> _Problem statement_
In the entries below, reproduce everything from the line containing "Where should I" down to the line containing "(x=1503, y=67)", with both of those lines included. Omit the pictures.

> _Dataset content_
┌──

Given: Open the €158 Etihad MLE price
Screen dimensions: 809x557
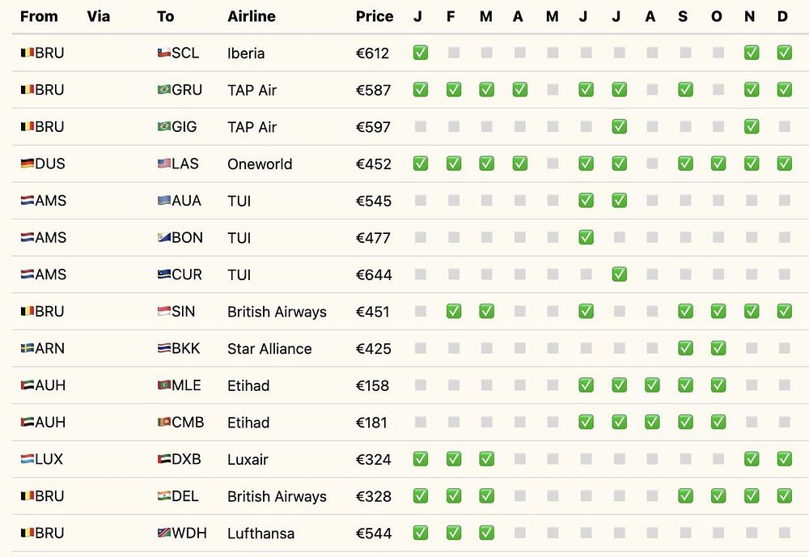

└──
┌──

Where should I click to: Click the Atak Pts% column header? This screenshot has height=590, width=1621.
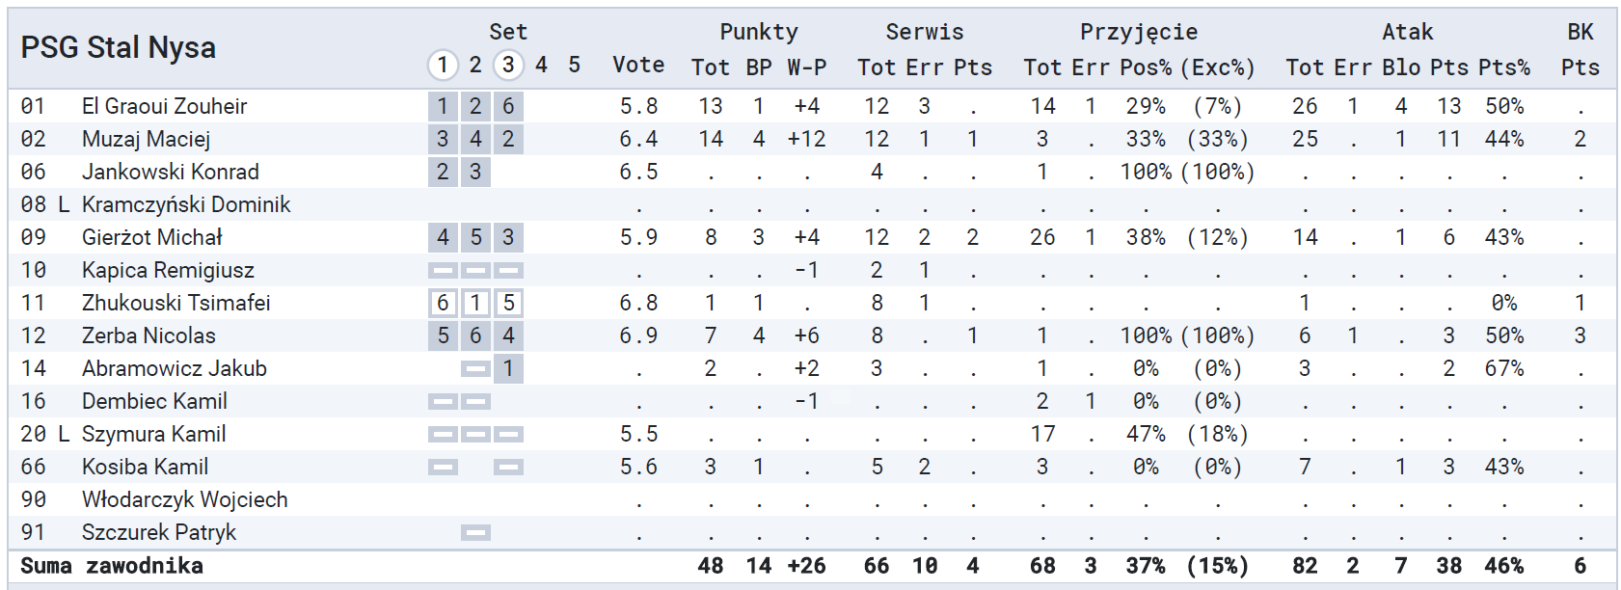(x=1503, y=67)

└──
┌──

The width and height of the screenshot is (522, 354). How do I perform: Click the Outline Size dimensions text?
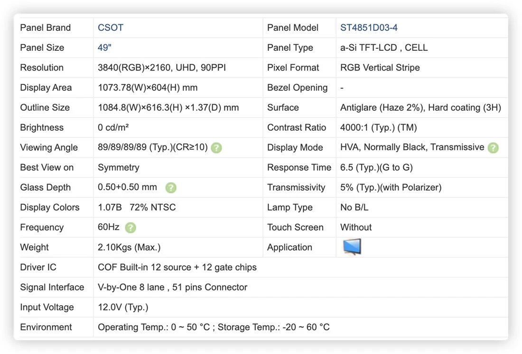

└──

> _Task response_
Where should I click to: Click the Atak Pts% column header? This screenshot has height=590, width=1621.
(x=1503, y=67)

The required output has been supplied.